Many see the economics this way, but many others do not.
Perhaps the most common non-economic reason to DIY is to have a critical component of a solution under the client’s direct control. The value of control is perceived to be higher than any cost benefit foregone by not sharing a component that could be multiuse or the cost of hiring scarce skills that might have been provided by a telco. An obvious example of this is when a telecom operator’s workers are unionized. Clients may perceive that their mission critical applications are at risk of being affected by strikes or slowdowns that have nothing to do with them.
In Industry 4.0 applications – which we see as the driver for most P-MBB networks – the devices on a client’s network may be sensors, servos and other modules interacting with their operations technology (OT) components such as autonomous mining equipment, autonomous container cranes or smart factory machines. The OT vendor may insist that the communications network be isolated, even perhaps under that vendor’s control.
Security is another consideration that might be considered a subtopic of control but one that warrants a separate discussion. Mission critical operations need above well average levels of end-to-end reliability, almost by definition. Components at a high risk of compromise require high levels of security. Clients may perceive – rightly or wrongly – that a third-party will not maintain the same level of secure access that they would if they did it themselves.
In our research we are finding that a P-MBB has many subcomponents and the arguments about control, security, economies of scale and economies of scope may be different for each. There may be regulatory restrictions (e.g. in the use of spectrum) that may require an MNO to be involved no matter what the client would prefer from a control or security aspect.
Rent versus Buy
In some sense the decision to go Managed Services or DIY for an enterprise private network is like renting an apartment versus building your own house. A Managed Services solution the renting-an-apartment alternative: everything is done for you, it may be cheaper short-term and you may find it easier to finance a monthly fee rather than an upfront purchase, but your scope for customization and control over the environment you live in is limited.
But DIY should not be though of as buying an empty lot, going to the lumber yard, ordering a bunch of raw materials and then building everything with the equipment you have on your tool belt.
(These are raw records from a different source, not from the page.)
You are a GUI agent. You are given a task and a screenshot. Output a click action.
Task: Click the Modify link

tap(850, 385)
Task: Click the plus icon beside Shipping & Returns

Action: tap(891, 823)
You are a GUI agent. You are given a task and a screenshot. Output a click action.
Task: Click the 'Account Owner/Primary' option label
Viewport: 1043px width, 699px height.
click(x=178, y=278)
Rather DIY for P-MBB is more like acting as your own general contractor: for some stuff you will hire a subcontractor; for other stuff, you will have to hire licensed tradespersons because regulation requires it (like plumbers or electricians), and some stuff you will really do yourself (hammer or paintbrush in hand).
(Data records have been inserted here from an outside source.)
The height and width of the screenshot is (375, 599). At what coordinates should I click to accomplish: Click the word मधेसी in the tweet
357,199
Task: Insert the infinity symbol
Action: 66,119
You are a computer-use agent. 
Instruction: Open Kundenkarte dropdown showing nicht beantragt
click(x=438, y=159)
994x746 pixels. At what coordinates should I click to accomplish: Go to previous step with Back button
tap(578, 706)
DIY is always the way you wanted it and you have absolute control over the outcome but sometimes it can cost more, and the execution can be a little rocky.
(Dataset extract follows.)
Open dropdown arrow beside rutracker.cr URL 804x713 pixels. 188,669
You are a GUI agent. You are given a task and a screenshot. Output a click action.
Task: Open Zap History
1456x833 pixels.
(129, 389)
Title Reference: Frankly I did not plan on a rock music reference; it was just the most obvious title, a term we are using in our research. But doing a quick search on Spotify, I ran across an album of the same name by the long-forgotten Punk group, Ian Dury and the Blockheads. I owned the LP at one time (or had it on cassette tape maybe) and I remember (fondly) many of the songs even though I was more of a ‘New Wave’ fan in the late 70s / early 80s. Unfortunately, Spotify has decided that the album is Explicit (that was Punk after all) and it is perhaps better for the preservation of my family-friendly-rating not to develop this note any further.